Friday, June 26, 2009

Mission to Mir: IMAX (1997)

Mission to MIR is a fine documentary -- that's documentary as in education, not entertainment, so if your brain hits the snooze button when it comes to rocket science, go watch Transformers: Revenge of the Fallen. This IMAX movie relates what it's like for the American astronauts who train with the Russian cosmonauts at Star City, 32 km NE of cold snowy Moscow, and launch from the Baikonur Cosmodrome, the world's largest rocket complex in Kazakhstan, for their months-long assignments in the MIR module of the International Space Station. Being an astronaut floating weightless above the Earth is way cool no matter from which of the six degrees of freedom you look at it, despite the challenges of material and societal isolation and physical atrophy that must be faced. Shannon Lucid is the primary lens through whom more than half of this documentary is presented, and her infectious laughter and enthusiasm makes a visible difference in the morale of her fellow astronauts.
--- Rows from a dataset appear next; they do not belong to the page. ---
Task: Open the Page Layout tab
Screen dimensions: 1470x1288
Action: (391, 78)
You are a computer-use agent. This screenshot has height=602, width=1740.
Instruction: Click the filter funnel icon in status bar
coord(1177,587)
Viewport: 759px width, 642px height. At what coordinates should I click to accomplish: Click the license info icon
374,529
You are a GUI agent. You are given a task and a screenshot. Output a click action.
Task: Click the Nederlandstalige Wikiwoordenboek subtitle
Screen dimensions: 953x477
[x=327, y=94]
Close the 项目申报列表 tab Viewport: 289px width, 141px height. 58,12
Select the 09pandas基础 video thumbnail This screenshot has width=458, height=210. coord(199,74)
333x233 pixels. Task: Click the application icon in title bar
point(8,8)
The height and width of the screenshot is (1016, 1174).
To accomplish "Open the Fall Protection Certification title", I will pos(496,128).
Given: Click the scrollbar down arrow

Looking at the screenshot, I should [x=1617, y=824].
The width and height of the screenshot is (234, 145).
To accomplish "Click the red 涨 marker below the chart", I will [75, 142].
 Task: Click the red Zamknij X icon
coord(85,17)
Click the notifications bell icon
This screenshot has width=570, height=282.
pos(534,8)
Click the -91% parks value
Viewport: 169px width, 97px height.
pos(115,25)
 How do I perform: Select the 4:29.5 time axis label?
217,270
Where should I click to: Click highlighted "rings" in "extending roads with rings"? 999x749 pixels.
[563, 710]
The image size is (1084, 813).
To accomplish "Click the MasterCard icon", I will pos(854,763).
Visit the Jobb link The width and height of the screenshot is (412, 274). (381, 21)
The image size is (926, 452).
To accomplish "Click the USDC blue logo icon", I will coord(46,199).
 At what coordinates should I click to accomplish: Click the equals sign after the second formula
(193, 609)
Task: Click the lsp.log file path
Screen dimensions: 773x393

These astronauts are not only the best of our best but they study Russian for three years before training and working and living in space for months while speaking only Russian -- so take a nap on your own time and learn about something cosmically cool with this DVD. Spaceflight is much too enlightening to make me ever snooze. It's true that an IMAX film loses some of its impact in the translation from a 52-by-72-foot screen (average size) to a computer or TV screen that's 2-4 percent of that size but the soundtrack (voice and music) was in perfect shape on my copy of the disc. I give it less than 4 stars only because it's less exciting than other IMAX space documentaries I've enjoyed. 3.5 stars.